Task goal: From the data, copy out every line in which the word "badge" appears.
____ Dataset
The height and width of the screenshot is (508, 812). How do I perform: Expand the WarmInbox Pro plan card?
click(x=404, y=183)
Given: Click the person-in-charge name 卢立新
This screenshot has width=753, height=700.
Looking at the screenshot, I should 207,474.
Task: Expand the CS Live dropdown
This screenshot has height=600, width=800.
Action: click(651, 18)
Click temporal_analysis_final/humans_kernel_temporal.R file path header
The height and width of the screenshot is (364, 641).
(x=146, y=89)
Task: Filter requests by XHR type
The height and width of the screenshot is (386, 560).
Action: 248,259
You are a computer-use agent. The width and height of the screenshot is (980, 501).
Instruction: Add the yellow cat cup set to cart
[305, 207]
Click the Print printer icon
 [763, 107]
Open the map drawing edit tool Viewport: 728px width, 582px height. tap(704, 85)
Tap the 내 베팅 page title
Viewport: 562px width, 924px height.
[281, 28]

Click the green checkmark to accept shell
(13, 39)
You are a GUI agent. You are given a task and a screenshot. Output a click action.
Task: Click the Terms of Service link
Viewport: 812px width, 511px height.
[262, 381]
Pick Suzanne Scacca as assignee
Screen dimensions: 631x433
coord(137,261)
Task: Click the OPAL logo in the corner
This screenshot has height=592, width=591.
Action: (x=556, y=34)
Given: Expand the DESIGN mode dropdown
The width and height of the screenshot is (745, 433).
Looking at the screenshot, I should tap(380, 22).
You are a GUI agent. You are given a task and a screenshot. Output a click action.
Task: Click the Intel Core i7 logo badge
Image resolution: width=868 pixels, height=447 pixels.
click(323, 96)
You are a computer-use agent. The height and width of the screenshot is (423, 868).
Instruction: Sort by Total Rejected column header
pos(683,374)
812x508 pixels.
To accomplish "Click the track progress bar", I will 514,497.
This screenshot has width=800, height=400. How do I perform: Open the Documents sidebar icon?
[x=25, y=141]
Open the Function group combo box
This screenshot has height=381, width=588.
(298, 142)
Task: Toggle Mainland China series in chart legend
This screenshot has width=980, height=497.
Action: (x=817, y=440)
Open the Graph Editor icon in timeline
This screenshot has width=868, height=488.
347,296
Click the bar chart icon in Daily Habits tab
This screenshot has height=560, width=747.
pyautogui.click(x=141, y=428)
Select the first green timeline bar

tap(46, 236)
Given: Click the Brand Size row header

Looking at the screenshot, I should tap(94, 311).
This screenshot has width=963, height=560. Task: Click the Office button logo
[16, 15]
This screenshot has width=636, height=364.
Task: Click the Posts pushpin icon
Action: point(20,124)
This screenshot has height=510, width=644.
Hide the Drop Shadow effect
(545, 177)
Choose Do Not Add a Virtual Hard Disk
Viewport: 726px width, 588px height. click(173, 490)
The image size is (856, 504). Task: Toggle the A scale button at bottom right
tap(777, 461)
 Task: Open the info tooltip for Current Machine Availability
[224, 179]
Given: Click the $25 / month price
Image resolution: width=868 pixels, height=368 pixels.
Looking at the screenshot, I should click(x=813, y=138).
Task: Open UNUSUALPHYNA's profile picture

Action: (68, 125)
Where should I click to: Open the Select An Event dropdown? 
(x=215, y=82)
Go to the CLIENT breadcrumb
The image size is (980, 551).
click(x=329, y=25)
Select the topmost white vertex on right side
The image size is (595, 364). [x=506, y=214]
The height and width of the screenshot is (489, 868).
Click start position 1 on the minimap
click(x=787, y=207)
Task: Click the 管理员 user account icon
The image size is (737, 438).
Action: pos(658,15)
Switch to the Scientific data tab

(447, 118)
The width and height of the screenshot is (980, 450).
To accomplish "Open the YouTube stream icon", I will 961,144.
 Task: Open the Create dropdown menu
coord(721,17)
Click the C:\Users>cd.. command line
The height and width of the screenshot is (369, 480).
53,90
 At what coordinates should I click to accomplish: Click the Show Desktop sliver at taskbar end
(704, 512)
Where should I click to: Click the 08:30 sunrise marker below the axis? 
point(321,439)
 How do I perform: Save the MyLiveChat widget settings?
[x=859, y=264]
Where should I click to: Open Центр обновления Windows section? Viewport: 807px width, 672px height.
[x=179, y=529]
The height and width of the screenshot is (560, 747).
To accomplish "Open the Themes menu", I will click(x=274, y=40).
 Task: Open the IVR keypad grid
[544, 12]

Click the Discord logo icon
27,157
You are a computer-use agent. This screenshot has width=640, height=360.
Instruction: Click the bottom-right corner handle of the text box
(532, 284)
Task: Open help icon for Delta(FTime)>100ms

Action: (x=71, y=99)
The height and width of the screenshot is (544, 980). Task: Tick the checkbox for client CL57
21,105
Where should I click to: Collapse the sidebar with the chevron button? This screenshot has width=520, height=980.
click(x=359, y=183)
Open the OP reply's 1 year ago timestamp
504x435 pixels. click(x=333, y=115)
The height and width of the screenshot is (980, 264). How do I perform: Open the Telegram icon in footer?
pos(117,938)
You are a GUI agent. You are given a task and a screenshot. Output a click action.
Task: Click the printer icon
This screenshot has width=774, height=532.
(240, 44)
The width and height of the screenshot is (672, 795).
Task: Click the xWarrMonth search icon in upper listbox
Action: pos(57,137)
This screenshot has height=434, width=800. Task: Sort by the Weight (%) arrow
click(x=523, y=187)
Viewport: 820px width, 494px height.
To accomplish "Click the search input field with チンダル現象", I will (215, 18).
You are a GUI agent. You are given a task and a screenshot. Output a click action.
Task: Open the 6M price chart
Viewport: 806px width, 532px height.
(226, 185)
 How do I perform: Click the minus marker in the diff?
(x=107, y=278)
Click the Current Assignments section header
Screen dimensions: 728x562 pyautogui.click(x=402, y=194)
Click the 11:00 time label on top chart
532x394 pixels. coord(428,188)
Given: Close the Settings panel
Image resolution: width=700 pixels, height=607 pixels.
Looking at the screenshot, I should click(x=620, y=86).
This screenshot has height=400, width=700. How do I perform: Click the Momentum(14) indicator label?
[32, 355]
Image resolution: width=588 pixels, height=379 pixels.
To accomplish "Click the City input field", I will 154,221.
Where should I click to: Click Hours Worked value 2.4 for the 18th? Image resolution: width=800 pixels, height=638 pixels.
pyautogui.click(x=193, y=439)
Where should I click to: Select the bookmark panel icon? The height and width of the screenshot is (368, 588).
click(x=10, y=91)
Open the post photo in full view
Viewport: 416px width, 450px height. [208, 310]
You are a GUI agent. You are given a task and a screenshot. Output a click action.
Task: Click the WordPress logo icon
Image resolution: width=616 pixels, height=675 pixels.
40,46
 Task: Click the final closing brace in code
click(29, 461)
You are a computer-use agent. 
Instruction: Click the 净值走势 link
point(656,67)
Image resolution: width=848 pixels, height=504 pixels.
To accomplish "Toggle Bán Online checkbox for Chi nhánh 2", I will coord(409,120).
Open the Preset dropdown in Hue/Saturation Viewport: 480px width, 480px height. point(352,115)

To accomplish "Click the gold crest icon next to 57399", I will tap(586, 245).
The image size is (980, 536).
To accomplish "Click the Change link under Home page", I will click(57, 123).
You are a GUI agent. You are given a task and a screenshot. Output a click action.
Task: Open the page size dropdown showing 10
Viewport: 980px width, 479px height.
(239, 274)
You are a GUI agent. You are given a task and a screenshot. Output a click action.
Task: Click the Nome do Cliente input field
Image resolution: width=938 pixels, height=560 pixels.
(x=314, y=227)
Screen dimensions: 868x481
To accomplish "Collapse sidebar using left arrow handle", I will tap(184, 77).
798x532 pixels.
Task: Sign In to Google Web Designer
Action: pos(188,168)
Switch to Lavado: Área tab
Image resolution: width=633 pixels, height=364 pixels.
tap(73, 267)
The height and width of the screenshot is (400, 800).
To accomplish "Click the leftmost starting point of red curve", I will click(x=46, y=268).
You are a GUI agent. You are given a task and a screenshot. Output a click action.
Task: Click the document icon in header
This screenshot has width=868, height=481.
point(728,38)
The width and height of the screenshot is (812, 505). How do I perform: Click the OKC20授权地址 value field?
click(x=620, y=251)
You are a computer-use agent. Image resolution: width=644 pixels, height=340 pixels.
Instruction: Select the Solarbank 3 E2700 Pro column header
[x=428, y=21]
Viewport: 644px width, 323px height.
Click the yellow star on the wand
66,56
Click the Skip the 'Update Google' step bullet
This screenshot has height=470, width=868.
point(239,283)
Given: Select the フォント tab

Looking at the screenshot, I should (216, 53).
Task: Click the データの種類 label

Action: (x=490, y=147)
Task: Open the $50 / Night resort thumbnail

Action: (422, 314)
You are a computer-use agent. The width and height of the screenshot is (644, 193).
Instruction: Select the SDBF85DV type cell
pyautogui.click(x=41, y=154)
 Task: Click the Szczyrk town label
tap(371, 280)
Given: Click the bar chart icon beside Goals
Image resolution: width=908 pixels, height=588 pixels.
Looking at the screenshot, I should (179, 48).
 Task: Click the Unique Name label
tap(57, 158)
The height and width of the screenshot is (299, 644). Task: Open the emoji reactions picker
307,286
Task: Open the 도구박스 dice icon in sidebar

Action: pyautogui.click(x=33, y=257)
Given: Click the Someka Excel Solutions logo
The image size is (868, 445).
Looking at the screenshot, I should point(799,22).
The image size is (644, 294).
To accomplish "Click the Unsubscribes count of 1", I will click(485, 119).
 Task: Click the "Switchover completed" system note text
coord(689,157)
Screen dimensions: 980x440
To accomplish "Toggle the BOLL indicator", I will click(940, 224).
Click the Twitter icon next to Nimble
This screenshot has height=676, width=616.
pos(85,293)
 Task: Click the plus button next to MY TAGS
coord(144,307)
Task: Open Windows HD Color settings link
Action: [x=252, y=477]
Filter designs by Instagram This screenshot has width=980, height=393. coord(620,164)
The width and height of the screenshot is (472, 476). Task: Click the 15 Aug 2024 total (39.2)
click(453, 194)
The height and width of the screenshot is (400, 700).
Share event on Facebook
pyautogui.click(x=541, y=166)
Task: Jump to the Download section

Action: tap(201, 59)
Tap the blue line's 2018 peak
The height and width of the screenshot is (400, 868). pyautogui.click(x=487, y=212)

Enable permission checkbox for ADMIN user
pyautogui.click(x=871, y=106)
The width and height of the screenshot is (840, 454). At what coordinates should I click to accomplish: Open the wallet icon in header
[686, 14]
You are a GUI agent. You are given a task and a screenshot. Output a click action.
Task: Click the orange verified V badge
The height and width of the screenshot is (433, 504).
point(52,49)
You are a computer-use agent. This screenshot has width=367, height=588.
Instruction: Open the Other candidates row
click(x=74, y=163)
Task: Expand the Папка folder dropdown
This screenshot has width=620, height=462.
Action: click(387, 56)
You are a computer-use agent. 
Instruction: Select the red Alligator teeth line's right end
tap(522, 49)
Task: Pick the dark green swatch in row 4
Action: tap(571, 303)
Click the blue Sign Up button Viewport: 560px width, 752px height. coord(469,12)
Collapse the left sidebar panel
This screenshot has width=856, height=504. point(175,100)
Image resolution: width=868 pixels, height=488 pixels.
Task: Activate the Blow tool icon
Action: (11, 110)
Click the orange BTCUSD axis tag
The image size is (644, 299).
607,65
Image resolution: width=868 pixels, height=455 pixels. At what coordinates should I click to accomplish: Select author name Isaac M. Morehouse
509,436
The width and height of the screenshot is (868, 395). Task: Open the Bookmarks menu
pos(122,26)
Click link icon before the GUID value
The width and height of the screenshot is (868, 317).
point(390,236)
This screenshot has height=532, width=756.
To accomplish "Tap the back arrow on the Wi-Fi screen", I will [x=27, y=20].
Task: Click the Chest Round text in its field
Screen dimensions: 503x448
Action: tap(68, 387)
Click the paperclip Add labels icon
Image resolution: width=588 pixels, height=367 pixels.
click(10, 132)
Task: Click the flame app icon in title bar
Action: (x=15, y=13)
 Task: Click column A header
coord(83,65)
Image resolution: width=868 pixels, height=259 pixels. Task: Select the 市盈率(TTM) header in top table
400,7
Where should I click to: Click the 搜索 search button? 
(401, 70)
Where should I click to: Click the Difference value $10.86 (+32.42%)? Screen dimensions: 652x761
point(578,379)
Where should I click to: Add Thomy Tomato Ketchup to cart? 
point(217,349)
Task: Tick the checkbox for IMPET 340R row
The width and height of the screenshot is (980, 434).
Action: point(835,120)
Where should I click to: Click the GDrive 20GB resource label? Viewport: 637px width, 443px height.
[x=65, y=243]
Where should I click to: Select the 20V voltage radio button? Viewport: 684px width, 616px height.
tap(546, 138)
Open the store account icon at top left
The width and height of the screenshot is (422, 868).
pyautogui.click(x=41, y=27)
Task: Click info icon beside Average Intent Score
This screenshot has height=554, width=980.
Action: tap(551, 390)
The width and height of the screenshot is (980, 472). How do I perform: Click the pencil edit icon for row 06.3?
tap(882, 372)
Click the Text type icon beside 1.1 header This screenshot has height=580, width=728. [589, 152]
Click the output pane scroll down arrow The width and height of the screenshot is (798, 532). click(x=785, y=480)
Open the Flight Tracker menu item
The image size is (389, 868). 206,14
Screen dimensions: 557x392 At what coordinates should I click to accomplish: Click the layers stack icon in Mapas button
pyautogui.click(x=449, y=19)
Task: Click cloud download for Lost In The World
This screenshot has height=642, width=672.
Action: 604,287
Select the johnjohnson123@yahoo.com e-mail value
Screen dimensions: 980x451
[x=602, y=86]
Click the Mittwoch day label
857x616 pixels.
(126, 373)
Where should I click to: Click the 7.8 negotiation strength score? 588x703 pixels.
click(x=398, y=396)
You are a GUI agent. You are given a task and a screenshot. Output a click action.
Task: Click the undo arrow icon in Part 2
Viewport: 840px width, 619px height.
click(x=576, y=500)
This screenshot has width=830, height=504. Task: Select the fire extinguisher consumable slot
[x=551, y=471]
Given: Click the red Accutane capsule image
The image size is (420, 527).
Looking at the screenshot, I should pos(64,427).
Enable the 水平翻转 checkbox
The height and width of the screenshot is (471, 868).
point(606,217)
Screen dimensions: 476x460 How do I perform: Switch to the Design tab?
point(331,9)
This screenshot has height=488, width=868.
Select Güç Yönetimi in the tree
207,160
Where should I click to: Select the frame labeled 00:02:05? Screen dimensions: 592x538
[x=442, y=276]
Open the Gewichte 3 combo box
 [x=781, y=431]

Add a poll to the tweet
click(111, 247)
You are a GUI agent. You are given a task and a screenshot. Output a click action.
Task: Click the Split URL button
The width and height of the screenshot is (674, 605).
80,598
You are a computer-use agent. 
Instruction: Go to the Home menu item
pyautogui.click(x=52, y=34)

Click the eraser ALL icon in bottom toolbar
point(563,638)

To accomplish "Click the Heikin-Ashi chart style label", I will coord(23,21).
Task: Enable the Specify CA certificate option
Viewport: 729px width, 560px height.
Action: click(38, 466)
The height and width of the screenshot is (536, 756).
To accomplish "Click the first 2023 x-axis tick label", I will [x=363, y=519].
________
Response to the exercise:
Task: Click the Intel Core i7 logo badge
Task: Click the orange verified V badge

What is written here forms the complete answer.